They approached at dawn.

The manor sat on the hill like a corpse—once grand, now rotting. Not physically, but spiritually. The walls were intact but felt wrong. Windows like empty eyes. Door like a mouth that had forgotten how to close.

The cold hit them ten feet from the entrance. Not winter cold—spiritual cold. The kind that seeped into bones and made movement difficult.

Raphaël led them to the door. Knocked.

It opened immediately.

Darius stood there—twenty-two years old, handsome in a bloodless way. His skin was pale. Too pale. Almost translucent. His movements were slow, deliberate, like watching someone underwater.

"Master Raphaël," he said. His voice was flat. Emotionless. "Father said you might come. Please. Enter."

They entered.

The manor's interior was worse. Everything was in its place—perfectly organized—but covered in dust. Food sat on tables, uneaten, slowly rotting. Fires burned in hearths but gave no warmth.

And the weight. The crushing, suffocating weight of absolute apathy.

Matthias waited in the sitting room. Younger—nineteen—but with the same bloodless appearance. The same dulled eyes. The same aura of absolute exhaustion.

"Welcome," he said without inflection. "You're here about the nest."

"We cleared the Class 4s," Raphaël said. His hand on his sword, but not drawing. "But you already knew that."

"Of course." Darius settled into a chair with the grace of a corpse arranging itself. "We created them. Fed them. Sent them to soften the town. Make everyone... receptive."

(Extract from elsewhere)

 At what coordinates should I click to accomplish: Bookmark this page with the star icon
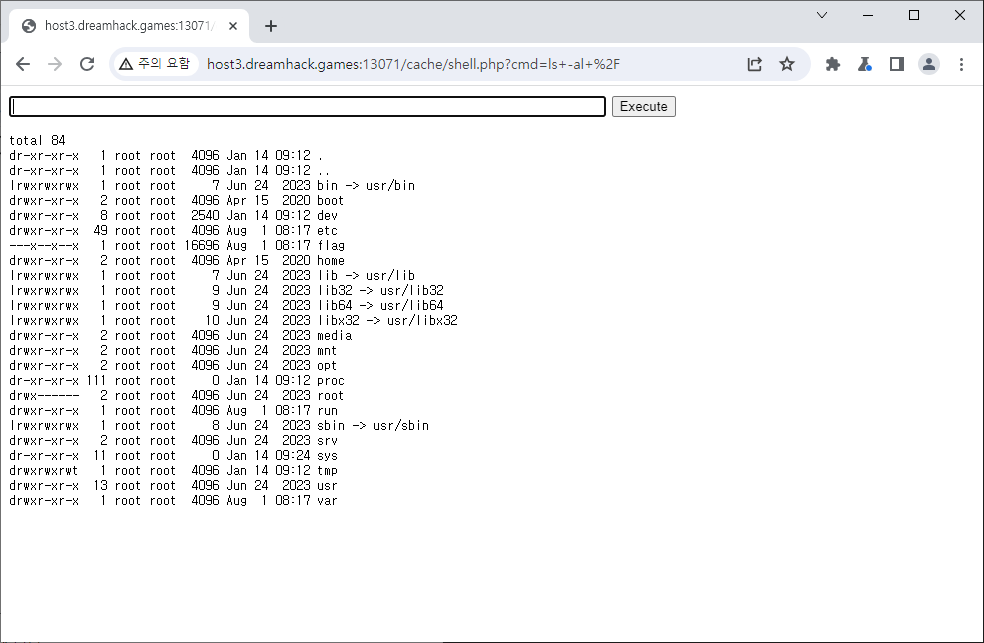tap(787, 64)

"To what?" Elias demanded.

"To rest." Matthias smiled. It was horrifying—lips moving, but no life behind the expression. "To stopping. To understanding that effort is futile. That struggle is pointless. That peace comes through surrender."

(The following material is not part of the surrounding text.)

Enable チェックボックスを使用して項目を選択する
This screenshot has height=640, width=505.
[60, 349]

Raphaël's jaw tightened. "You're bearers. Authority of Sloth."

"We are enlightened," Darius corrected. "We've been freed from the tyranny of ambition. Of striving. Of that endless, exhausting need to matter."

"You're killing your own town," Elias said.

"No." Matthias shook his head slowly. "We're saving them. From disappointment. From failure. From the crushing weight of unfulfilled potential." His dull eyes fixed on Raphaël. "Tell me, false knight—how many years did you struggle? How many times did you prove yourself, only to be denied? Wouldn't rest have been kinder?"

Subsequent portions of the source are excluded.